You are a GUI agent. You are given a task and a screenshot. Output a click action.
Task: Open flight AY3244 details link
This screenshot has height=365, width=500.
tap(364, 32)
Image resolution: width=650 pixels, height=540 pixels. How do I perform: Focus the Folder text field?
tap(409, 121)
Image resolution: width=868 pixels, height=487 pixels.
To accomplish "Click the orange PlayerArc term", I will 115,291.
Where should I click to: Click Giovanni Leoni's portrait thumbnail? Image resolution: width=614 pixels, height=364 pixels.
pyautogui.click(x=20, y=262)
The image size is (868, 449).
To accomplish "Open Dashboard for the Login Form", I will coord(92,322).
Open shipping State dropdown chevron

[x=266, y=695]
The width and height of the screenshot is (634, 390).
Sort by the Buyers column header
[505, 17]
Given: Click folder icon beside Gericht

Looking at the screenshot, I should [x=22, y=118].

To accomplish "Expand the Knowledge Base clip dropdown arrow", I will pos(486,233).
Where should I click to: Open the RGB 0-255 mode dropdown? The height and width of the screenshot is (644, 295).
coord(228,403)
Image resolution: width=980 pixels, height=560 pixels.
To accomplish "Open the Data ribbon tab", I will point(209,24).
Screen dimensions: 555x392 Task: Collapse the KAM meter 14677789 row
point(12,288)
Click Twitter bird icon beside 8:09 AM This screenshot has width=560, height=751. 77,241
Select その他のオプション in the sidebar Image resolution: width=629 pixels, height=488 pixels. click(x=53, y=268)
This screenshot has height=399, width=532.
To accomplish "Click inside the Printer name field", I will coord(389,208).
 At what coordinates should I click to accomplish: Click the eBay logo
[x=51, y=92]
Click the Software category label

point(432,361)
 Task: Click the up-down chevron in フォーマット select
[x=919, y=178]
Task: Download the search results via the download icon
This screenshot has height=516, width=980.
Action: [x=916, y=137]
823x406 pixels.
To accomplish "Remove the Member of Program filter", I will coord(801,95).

==================================================

### ABOUT THIS TASK:
Word for word, retype all of the entries above.

### REPLY TO THE EXERCISE:
You are a GUI agent. You are given a task and a screenshot. Output a click action.
Task: Open flight AY3244 details link
This screenshot has height=365, width=500.
tap(364, 32)
Image resolution: width=650 pixels, height=540 pixels. How do I perform: Focus the Folder text field?
tap(409, 121)
Image resolution: width=868 pixels, height=487 pixels.
To accomplish "Click the orange PlayerArc term", I will 115,291.
Where should I click to: Click Giovanni Leoni's portrait thumbnail? Image resolution: width=614 pixels, height=364 pixels.
pyautogui.click(x=20, y=262)
The image size is (868, 449).
To accomplish "Open Dashboard for the Login Form", I will coord(92,322).
Open shipping State dropdown chevron

[x=266, y=695]
The width and height of the screenshot is (634, 390).
Sort by the Buyers column header
[505, 17]
Given: Click folder icon beside Gericht

Looking at the screenshot, I should [x=22, y=118].

To accomplish "Expand the Knowledge Base clip dropdown arrow", I will pos(486,233).
Where should I click to: Open the RGB 0-255 mode dropdown? The height and width of the screenshot is (644, 295).
coord(228,403)
Image resolution: width=980 pixels, height=560 pixels.
To accomplish "Open the Data ribbon tab", I will point(209,24).
Screen dimensions: 555x392 Task: Collapse the KAM meter 14677789 row
point(12,288)
Click Twitter bird icon beside 8:09 AM This screenshot has width=560, height=751. 77,241
Select その他のオプション in the sidebar Image resolution: width=629 pixels, height=488 pixels. click(x=53, y=268)
This screenshot has height=399, width=532.
To accomplish "Click inside the Printer name field", I will coord(389,208).
 At what coordinates should I click to accomplish: Click the eBay logo
[x=51, y=92]
Click the Software category label

point(432,361)
 Task: Click the up-down chevron in フォーマット select
[x=919, y=178]
Task: Download the search results via the download icon
This screenshot has height=516, width=980.
Action: [x=916, y=137]
823x406 pixels.
To accomplish "Remove the Member of Program filter", I will coord(801,95).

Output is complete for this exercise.